= Problem =
The answer must consist of each line of the records below that contains the string "search".

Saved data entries
------------------------------------------------------------

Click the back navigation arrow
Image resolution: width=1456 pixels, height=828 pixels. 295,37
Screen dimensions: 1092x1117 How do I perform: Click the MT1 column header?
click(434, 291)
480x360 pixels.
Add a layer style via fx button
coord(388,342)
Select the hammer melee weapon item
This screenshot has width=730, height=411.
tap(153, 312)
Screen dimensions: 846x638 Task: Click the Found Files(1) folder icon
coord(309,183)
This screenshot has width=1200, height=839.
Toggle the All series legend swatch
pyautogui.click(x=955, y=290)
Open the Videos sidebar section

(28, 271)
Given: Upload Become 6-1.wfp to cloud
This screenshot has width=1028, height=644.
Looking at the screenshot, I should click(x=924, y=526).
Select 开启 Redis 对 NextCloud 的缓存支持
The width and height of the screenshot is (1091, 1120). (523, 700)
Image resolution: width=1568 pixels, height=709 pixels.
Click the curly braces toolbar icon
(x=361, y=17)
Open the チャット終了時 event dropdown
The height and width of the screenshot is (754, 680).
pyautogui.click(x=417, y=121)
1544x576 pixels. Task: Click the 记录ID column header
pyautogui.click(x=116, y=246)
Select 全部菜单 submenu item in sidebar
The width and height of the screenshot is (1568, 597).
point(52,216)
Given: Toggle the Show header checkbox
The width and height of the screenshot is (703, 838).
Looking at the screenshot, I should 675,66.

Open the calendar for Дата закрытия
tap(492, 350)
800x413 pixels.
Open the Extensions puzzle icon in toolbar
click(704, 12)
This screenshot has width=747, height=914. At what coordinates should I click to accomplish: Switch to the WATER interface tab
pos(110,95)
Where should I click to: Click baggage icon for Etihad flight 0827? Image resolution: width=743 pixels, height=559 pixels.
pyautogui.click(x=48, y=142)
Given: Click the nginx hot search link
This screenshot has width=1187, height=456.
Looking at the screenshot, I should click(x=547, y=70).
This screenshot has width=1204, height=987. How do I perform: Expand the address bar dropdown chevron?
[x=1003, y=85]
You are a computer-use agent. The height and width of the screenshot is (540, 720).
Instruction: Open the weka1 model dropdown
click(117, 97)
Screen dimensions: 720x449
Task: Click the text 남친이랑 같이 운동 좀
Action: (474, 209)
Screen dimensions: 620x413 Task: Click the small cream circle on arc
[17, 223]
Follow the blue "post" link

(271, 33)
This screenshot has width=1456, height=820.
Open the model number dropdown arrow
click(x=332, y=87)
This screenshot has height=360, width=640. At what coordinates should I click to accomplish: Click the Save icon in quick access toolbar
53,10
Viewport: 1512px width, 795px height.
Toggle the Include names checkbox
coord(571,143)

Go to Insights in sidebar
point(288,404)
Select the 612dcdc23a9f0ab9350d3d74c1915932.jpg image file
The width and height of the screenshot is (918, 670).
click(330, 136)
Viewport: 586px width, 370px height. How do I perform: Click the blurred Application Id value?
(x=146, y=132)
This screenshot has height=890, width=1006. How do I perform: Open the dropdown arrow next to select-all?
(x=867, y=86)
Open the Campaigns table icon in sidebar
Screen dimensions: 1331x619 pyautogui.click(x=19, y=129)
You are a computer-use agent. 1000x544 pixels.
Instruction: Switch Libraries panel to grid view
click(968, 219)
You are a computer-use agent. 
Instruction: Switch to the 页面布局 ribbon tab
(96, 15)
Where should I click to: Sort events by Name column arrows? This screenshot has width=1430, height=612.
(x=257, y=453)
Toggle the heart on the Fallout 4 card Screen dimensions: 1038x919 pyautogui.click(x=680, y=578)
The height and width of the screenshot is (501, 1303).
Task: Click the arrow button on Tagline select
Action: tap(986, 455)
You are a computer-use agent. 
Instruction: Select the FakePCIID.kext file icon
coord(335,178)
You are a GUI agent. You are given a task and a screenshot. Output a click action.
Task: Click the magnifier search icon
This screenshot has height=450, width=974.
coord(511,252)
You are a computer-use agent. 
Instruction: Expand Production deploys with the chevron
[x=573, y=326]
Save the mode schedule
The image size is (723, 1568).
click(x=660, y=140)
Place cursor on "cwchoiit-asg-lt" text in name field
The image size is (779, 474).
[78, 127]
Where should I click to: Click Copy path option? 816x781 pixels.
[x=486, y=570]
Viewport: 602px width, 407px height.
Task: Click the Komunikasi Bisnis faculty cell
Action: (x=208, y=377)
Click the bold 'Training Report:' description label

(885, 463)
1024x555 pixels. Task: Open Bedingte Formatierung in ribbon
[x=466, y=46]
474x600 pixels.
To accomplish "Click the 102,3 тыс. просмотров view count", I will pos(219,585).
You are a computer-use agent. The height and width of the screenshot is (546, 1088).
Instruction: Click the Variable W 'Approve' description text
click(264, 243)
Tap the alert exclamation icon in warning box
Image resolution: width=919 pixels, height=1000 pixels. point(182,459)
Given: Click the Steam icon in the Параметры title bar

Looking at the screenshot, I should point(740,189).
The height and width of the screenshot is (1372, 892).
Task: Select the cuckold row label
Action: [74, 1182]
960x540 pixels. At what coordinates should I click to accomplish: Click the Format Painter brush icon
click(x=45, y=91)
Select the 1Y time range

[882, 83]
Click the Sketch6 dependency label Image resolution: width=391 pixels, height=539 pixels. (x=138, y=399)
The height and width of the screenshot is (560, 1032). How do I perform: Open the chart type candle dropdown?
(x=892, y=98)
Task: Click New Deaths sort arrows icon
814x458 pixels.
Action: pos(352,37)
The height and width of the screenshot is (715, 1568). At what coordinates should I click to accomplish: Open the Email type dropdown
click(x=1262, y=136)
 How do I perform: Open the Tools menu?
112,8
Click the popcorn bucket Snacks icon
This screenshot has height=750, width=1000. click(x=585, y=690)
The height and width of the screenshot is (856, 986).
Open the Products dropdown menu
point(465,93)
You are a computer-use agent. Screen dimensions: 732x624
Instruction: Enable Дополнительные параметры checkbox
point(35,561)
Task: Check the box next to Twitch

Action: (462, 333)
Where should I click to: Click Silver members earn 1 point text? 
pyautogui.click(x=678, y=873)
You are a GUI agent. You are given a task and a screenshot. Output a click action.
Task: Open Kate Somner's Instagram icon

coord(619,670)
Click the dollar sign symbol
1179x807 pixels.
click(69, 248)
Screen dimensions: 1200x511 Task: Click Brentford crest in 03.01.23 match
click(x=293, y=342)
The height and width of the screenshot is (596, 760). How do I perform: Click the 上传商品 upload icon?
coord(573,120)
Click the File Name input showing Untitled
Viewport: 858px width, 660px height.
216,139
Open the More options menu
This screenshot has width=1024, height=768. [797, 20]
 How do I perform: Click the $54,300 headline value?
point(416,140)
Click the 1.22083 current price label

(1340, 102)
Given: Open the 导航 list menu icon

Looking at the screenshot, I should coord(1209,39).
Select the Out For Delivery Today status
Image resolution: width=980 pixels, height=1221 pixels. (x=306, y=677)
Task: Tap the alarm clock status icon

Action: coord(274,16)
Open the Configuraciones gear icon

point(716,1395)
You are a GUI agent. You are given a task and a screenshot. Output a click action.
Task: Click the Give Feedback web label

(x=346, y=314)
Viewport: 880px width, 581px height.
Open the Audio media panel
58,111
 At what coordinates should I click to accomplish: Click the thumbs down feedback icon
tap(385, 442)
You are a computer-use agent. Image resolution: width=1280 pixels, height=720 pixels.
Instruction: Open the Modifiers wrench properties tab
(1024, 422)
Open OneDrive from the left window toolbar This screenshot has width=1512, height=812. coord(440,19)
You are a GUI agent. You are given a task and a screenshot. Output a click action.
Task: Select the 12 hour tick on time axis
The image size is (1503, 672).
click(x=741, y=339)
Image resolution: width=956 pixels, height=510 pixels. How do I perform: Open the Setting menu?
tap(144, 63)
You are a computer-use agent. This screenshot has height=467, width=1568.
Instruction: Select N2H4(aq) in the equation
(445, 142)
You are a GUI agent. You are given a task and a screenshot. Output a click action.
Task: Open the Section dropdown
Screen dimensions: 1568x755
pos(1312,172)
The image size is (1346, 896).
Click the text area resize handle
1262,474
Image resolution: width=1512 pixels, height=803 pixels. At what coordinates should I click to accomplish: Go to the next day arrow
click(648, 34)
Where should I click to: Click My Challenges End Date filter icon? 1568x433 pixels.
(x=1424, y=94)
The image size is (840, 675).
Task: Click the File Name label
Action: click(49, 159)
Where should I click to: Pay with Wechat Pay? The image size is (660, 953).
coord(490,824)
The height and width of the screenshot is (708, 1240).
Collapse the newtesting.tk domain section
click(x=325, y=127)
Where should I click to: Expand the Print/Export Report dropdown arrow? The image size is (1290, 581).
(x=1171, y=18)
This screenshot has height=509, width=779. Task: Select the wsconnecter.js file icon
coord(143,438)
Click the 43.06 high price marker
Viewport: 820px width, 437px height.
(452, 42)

------------------------------------------------------------

= Response below =
Given: Click the nginx hot search link
Task: Click the magnifier search icon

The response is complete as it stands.